_What the exercise asks_
Which lines in the records below include the word "Copy"? Report each of them in full.

***** Supplied entries

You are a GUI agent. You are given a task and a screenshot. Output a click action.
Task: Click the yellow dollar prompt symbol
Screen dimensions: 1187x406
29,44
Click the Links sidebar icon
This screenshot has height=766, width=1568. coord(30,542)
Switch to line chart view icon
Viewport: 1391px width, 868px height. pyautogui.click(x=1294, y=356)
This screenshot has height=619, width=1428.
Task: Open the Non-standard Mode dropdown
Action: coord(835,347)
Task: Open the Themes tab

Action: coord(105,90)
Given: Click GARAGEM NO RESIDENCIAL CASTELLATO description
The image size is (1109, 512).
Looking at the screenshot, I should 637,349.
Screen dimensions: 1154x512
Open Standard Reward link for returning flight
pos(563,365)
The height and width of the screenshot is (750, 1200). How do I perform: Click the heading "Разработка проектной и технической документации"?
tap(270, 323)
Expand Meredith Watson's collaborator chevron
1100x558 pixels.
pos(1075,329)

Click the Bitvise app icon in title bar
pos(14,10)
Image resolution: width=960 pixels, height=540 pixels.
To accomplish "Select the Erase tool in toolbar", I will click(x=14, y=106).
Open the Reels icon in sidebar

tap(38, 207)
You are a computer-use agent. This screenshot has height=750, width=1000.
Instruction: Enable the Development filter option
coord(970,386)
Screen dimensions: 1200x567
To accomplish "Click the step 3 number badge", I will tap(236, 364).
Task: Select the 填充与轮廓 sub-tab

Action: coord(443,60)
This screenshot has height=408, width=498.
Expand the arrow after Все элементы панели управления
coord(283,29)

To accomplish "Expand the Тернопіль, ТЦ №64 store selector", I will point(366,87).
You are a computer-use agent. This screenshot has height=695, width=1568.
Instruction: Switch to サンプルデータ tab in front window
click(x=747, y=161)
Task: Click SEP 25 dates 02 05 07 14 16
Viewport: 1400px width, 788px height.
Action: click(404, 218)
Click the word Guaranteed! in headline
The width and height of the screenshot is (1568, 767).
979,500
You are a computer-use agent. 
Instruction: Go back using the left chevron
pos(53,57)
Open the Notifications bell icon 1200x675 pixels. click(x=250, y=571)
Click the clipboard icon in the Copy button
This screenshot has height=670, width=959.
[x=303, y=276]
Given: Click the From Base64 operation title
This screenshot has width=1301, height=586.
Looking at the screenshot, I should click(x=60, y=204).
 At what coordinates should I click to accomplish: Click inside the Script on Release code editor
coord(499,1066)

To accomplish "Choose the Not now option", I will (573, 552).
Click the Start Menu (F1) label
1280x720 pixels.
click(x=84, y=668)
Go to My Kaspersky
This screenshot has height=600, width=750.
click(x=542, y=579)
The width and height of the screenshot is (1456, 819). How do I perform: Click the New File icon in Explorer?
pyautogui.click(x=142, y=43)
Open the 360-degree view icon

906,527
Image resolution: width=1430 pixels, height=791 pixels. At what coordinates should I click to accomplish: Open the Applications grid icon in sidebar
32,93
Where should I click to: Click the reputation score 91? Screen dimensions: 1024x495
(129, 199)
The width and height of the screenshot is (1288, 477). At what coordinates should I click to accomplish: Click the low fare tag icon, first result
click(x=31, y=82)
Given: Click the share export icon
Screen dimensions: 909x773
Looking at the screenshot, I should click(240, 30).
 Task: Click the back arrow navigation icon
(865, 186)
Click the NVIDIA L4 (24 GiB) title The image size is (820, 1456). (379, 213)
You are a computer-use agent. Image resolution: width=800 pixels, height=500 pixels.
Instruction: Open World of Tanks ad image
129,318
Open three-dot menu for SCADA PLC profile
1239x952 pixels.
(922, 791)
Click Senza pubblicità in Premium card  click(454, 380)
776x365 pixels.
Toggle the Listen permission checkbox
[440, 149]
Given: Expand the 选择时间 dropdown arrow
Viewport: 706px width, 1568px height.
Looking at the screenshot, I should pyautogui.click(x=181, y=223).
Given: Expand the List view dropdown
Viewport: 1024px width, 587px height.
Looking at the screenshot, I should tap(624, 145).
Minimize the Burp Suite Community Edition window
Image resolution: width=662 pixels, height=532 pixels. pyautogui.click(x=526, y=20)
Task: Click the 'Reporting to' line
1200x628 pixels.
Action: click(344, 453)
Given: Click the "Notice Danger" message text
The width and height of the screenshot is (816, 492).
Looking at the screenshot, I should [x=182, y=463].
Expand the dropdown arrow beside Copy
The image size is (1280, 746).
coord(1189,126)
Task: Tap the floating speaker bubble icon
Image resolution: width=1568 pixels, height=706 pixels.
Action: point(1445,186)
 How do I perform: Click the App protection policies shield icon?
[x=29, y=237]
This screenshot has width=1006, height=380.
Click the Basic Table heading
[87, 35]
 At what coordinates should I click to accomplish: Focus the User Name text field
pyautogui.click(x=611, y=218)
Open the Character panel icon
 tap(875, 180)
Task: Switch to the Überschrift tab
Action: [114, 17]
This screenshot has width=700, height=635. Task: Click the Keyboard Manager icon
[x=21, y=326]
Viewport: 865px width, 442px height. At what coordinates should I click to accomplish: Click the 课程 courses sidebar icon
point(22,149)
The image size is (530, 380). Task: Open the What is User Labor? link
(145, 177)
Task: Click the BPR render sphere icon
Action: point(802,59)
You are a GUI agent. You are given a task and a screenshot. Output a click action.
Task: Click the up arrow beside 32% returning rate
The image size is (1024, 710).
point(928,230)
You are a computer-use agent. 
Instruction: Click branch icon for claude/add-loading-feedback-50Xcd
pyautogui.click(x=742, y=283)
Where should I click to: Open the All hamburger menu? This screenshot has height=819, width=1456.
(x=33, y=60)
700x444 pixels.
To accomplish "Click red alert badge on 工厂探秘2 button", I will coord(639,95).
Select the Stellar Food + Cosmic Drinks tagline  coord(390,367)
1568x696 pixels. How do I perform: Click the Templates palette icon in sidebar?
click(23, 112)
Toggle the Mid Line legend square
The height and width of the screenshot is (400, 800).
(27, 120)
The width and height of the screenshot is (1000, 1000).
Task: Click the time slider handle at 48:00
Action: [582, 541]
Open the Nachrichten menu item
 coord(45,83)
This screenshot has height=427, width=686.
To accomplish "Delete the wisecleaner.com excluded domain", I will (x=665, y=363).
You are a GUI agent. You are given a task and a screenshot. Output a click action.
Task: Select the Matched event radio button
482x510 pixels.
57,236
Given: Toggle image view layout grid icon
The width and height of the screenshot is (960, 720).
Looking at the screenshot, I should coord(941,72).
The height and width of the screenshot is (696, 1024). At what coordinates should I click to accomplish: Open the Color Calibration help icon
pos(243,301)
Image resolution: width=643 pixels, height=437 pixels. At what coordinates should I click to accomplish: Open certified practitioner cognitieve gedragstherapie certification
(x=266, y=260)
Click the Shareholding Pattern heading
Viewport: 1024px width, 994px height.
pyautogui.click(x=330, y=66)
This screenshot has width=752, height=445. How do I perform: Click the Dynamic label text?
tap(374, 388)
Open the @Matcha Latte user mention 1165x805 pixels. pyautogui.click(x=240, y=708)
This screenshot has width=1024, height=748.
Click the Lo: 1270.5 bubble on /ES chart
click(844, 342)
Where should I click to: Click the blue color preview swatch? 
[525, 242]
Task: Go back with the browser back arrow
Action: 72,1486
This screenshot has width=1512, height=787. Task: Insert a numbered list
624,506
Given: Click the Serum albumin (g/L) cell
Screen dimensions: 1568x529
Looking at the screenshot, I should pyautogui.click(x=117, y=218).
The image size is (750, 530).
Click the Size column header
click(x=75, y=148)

**********

_Result of the task_
Click the clipboard icon in the Copy button
Expand the dropdown arrow beside Copy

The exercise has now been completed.